Um primeiro mecanismo do dano é a simplificação da alimentação em regras rígidas. Muitas dietas virais funcionam como um manual de “proibir e controlar”: cortar grupos de alimentos, eliminar carboidratos, excluir gorduras ou seguir uma lista fixa de refeições. “No começo, essa estrutura pode dar sensação de controle e até resultar em perda de peso por redução de calorias. Contudo, sem planejamento, a restrição prolongada pode desorganizar nutrientes essenciais, afetar energia, piorar intestino e influenciar o sono. Além disso, quando a dieta “acaba” (como geralmente ocorre), a alimentação tende a voltar ao padrão anterior, e o peso pode retornar, reativando o ciclo de tentativa e frustração”, explica a dra. Ana Camila Mininel Liberador, nutricionista clínica e esportiva, membro da American Nutrition Association (ANA), da American Society of Nutrition (ASN) e da Academy of Nutrition and Dietetics.
Outro risco relevante é o efeito psicológico da comparação, já que as dietas virais costumam transformar alimentação em desempenho: comer “certo” vira sinônimo de ser disciplinado; comer “errado” vira culpa. Esse clima favorece ansiedade, vigilância constante e, em algumas pessoas, compulsão e comportamentos compensatórios. Assim, o processo que deveria melhorar saúde passa a aumentar sofrimento. O corpo, que deveria ser respeitado como organismo vivo, passa a ser tratado como um projeto que precisa ser “consertado” rapidamente.
É aqui que entra um elemento central: o acompanhamento de um nutricionista muda a lógica do cuidado. Ao invés de seguir a dieta da internet como receita universal, o profissional avalia o indivíduo com base em fatores como histórico de saúde, preferências alimentares, rotina, atividade física, exames laboratoriais (quando indicados) e necessidades específicas. Com isso, a prescrição deixa de ser “uma dieta da moda” e passa a ser um plano compatível com o organismo e com a vida real da pessoa. “Em termos práticos, ter o acompanhamento de um profissional reduz o risco de restrições inadequadas, ajuda a garantir ingestão de nutrientes essenciais e torna o plano sustentável o suficiente para durar mais do que os dias de expectativa”, afirma Mininel.
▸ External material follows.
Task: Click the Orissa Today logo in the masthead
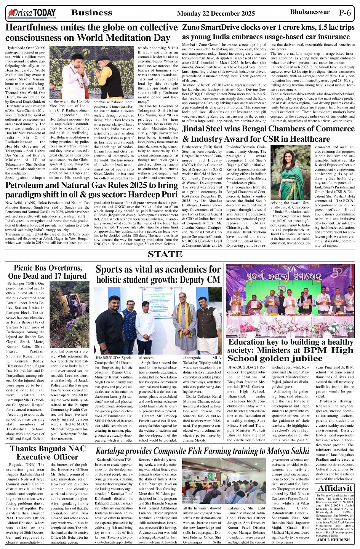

Além disso, dietas virais frequentemente ignoram que a alimentação não é apenas “peso na balança”. Comer envolve também saciedade, digestão, microbiota intestinal,
comportamento alimentar e relação com o próprio corpo. “Quando há acompanhamento, o plano pode ser ajustado ao longo do tempo, respeitando mudanças na evolução clínica e no cotidiano. O profissional também orienta sinais de alerta e, quando necessário, encaminha para outros profissionais de saúde. Dessa forma, o cuidado deixa de ser um teste por tentativa e erro e se torna um processo de acompanhamento e correção contínuos”, enfatiza a nutricionista.
Por fim, vale reforçar uma ideia simples: dieta não deve ser aposta. Promessas de resultados rápidos e universais tendem a desviar o foco do que realmente protege a saúde. Se a meta é emagrecer ou melhorar composição corporal, o caminho mais seguro é construir um plano individual, com orientação adequada e com metas realistas. A internet pode inspirar, mas não substitui avaliação profissional. Quando a alimentação é prescrita com base em necessidades individuais, a busca pelo corpo ideal se converte em busca por saúde – e isso é o que sustenta resultados por mais tempo, com menos risco.